▶ **Data for review**

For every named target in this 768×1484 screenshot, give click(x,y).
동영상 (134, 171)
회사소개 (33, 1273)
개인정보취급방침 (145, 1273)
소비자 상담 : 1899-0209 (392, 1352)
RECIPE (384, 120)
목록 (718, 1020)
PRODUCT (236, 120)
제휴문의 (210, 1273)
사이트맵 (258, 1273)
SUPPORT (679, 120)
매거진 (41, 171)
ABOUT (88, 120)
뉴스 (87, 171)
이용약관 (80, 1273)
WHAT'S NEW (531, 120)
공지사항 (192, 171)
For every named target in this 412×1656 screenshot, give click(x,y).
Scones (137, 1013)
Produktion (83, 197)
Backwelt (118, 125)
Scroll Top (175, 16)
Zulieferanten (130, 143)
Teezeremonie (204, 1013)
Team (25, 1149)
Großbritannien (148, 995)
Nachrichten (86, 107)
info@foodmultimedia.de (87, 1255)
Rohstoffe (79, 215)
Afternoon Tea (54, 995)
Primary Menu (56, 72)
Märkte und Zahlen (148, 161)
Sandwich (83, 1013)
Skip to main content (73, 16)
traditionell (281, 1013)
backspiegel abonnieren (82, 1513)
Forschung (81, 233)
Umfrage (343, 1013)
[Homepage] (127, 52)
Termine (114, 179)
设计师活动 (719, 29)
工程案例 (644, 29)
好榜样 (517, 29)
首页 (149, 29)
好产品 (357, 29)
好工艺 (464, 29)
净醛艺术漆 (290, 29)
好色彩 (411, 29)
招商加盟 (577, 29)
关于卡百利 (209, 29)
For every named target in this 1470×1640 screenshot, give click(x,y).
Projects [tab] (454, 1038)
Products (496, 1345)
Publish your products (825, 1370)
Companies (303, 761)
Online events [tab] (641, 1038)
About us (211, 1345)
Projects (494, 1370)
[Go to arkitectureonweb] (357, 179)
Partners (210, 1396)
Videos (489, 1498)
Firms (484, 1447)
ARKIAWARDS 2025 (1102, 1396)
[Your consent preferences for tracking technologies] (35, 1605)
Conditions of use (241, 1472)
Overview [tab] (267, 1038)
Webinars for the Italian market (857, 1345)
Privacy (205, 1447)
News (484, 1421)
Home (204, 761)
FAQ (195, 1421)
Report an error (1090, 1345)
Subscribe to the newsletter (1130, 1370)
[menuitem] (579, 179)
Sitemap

▶ **Exercise directions**
Repeat the whole listing, keeping every word exact.

▶ **Response to the exercise**
For every named target in this 768×1484 screenshot, give click(x,y).
동영상 (134, 171)
회사소개 (33, 1273)
개인정보취급방침 (145, 1273)
소비자 상담 : 1899-0209 (392, 1352)
RECIPE (384, 120)
목록 (718, 1020)
PRODUCT (236, 120)
제휴문의 (210, 1273)
사이트맵 (258, 1273)
SUPPORT (679, 120)
매거진 (41, 171)
ABOUT (88, 120)
뉴스 (87, 171)
이용약관 (80, 1273)
WHAT'S NEW (531, 120)
공지사항 (192, 171)
For every named target in this 412×1656 screenshot, give click(x,y).
Scones (137, 1013)
Produktion (83, 197)
Backwelt (118, 125)
Scroll Top (175, 16)
Zulieferanten (130, 143)
Teezeremonie (204, 1013)
Team (25, 1149)
Großbritannien (148, 995)
Nachrichten (86, 107)
info@foodmultimedia.de (87, 1255)
Rohstoffe (79, 215)
Afternoon Tea (54, 995)
Primary Menu (56, 72)
Märkte und Zahlen (148, 161)
Sandwich (83, 1013)
Skip to main content (73, 16)
traditionell (281, 1013)
backspiegel abonnieren (82, 1513)
Forschung (81, 233)
Umfrage (343, 1013)
[Homepage] (127, 52)
Termine (114, 179)
设计师活动 (719, 29)
工程案例 (644, 29)
好榜样 (517, 29)
首页 (149, 29)
好产品 (357, 29)
好工艺 (464, 29)
净醛艺术漆 (290, 29)
好色彩 (411, 29)
招商加盟 (577, 29)
关于卡百利 (209, 29)
For every named target in this 1470×1640 screenshot, give click(x,y).
Projects [tab] (454, 1038)
Products (496, 1345)
Publish your products (825, 1370)
Companies (303, 761)
Online events [tab] (641, 1038)
About us (211, 1345)
Projects (494, 1370)
[Go to arkitectureonweb] (357, 179)
Partners (210, 1396)
Videos (489, 1498)
Firms (484, 1447)
ARKIAWARDS 2025 (1102, 1396)
[Your consent preferences for tracking technologies] (35, 1605)
Conditions of use (241, 1472)
Overview [tab] (267, 1038)
Webinars for the Italian market (857, 1345)
Privacy (205, 1447)
News (484, 1421)
Home (204, 761)
FAQ (195, 1421)
Report an error (1090, 1345)
Subscribe to the newsletter (1130, 1370)
[menuitem] (579, 179)
Sitemap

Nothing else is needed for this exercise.